I have a nine year old son. Well, actually,  his mother and I share him with a dad who is never in the picture, so I guess that makes him my son. At 40, he became my first child. (I know, late bloomer)

When I got into the picture, he was just two and a half, using a pacifier and traveling in a stroller wherever we went. Those were the easy days, when we were the teachers and we taught him important things like how to use the bathroom on his own (When we noticed that he would simply stand in front of the toilet and let it go, over the wall and shower curtain, I had to give him some pointers on how to control where the pee went. He was grossed out when I told him that he actually had to hold the thing on, and aim it towards the toilet), how to flush the toilet, how to brush his teeth, and how to wash his hands. Important stuff that he would use for the rest of his life.

I was also there to teach him how to ride his bike. He hated training wheels, and would not ride the bike with them on it. He said that they were for babies, and he certainly was not a baby. (Growing up too fast, he is!) I remember encouraging him to sit on his little Spider Man bike, go to the hill in the front yard and let gravity take its course. He had no part of this, instead, he got me to hold the seat and he paddle the bike like a bat out of hell.

This worked great until I realized that his little legs could paddle faster than my old legs could run. We both ended up falling, him on top of me. A few more times and eventually, I let go of the seat and away he went, until I was dumb enough to tell him that he was on his own. With this, he would crash at the bottom of the hill, and say the same thing all the time: “Okay Dad, but this time, don’t let go of the seat”.  My response was always the same. “I will hold the seat until you can do it on your own”.

Eventually I did let go, and he did make it to the bottom of the hill, and then to the bottom of the driveway, and then to the end of the street, and so on.  He was so proud to learn how to ride the bike.

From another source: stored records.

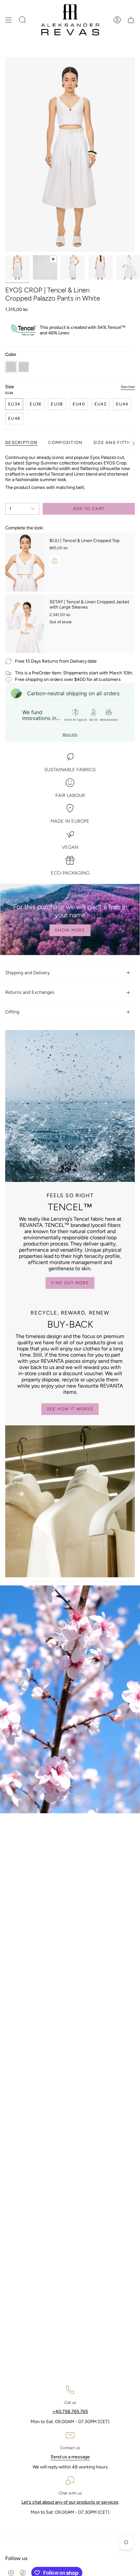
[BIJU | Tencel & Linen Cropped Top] (24, 562)
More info (70, 734)
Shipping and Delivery (27, 973)
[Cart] (131, 20)
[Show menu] (8, 20)
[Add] (54, 560)
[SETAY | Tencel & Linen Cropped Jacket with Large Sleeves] (24, 623)
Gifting (12, 1012)
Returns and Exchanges (29, 992)
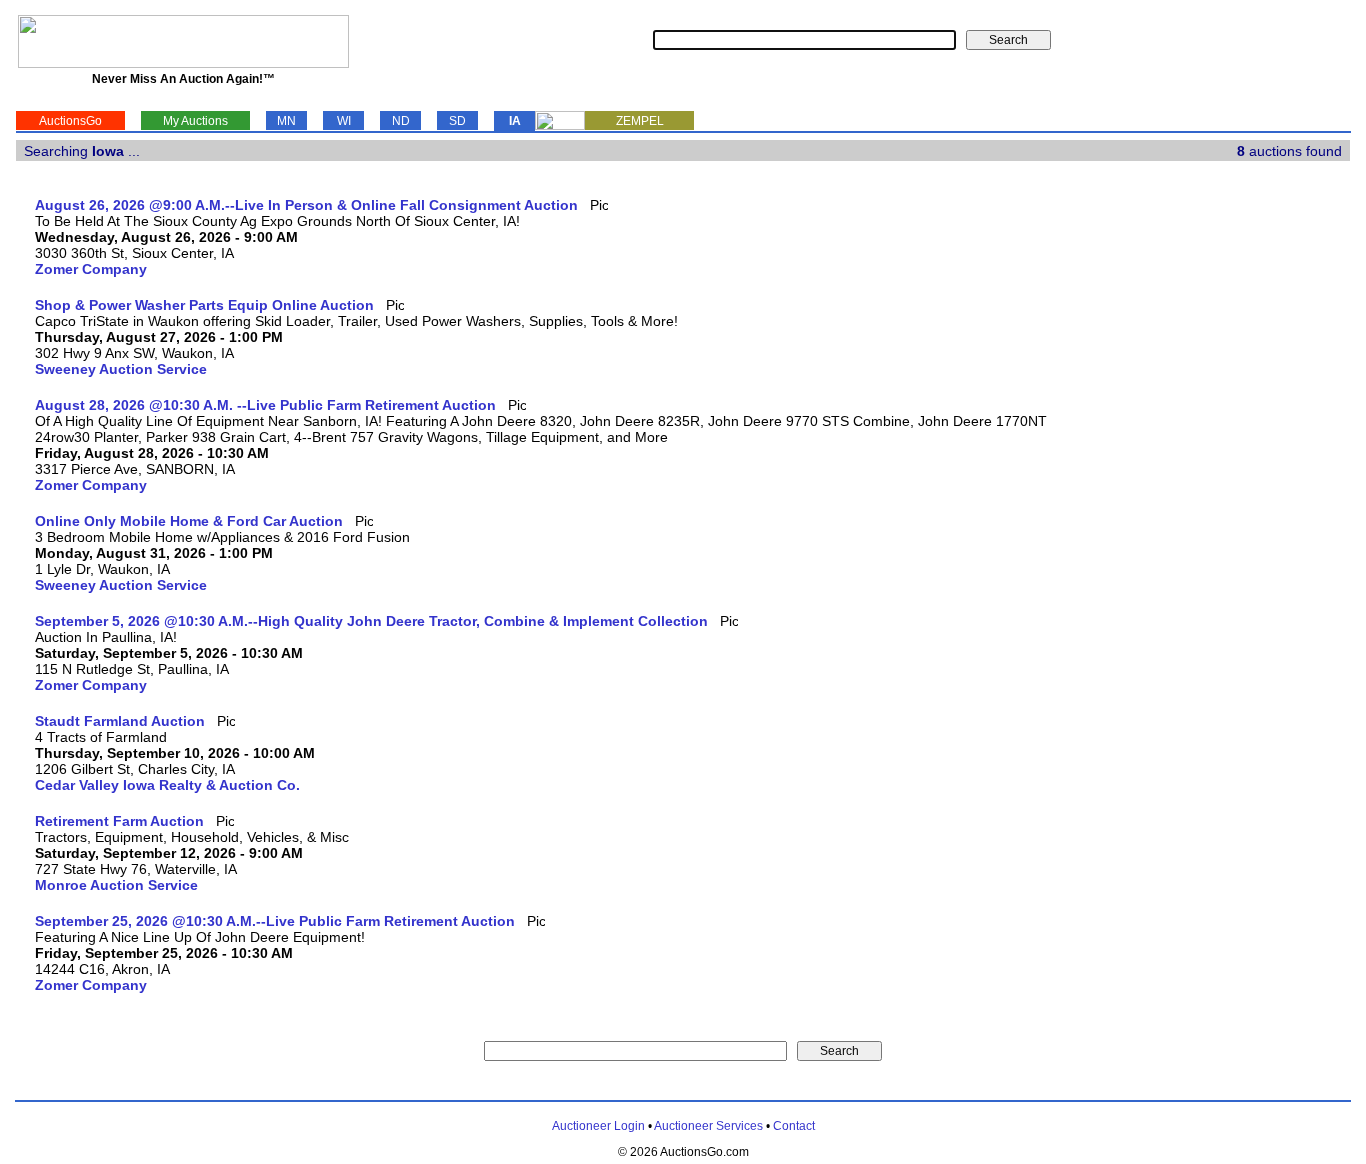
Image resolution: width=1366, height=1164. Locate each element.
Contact (794, 1126)
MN (286, 121)
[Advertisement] (1268, 497)
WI (344, 121)
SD (457, 121)
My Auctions (195, 121)
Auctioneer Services (708, 1126)
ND (401, 121)
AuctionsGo (70, 121)
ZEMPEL (640, 121)
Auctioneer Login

I was there for many other first occasions as well. I helped pull his first tooth, taught him to use the lawn mower, how to use the electric drill and other power tools, etc.

I worked with him to learn to read (I can’t figure out what the teachers are doing in school, because for some reason, they don’t feel that spelling and phonics is an important skill, I was hooked on phonics as a child), and when I get a chance, I teach him computer skills. I love doing those things with him.

He just began grade four, and now he says that he doesn’t need any more help. Apparently, he already knows it all.  In soccer practice, he wonders why he has coaches, because again, he figures that he knows it all. I must have done some job in the last seven years, because at only nine years of age, he knows everything.

But I am not ready to let go of the seat yet. He still needs to learn to drive a car, I need to have the ‘Talk’ with him about sex and girls and life (I remember my dad having the talk with me. “You know everything you need to know about girls”  my dad asked. “They told us that in school, dad” I replied. “Thank Heavens” he said.)  and the most important thing, he needs to learn to be a dad. I want to be there for that.

Until that day, I am still holding on to the seat.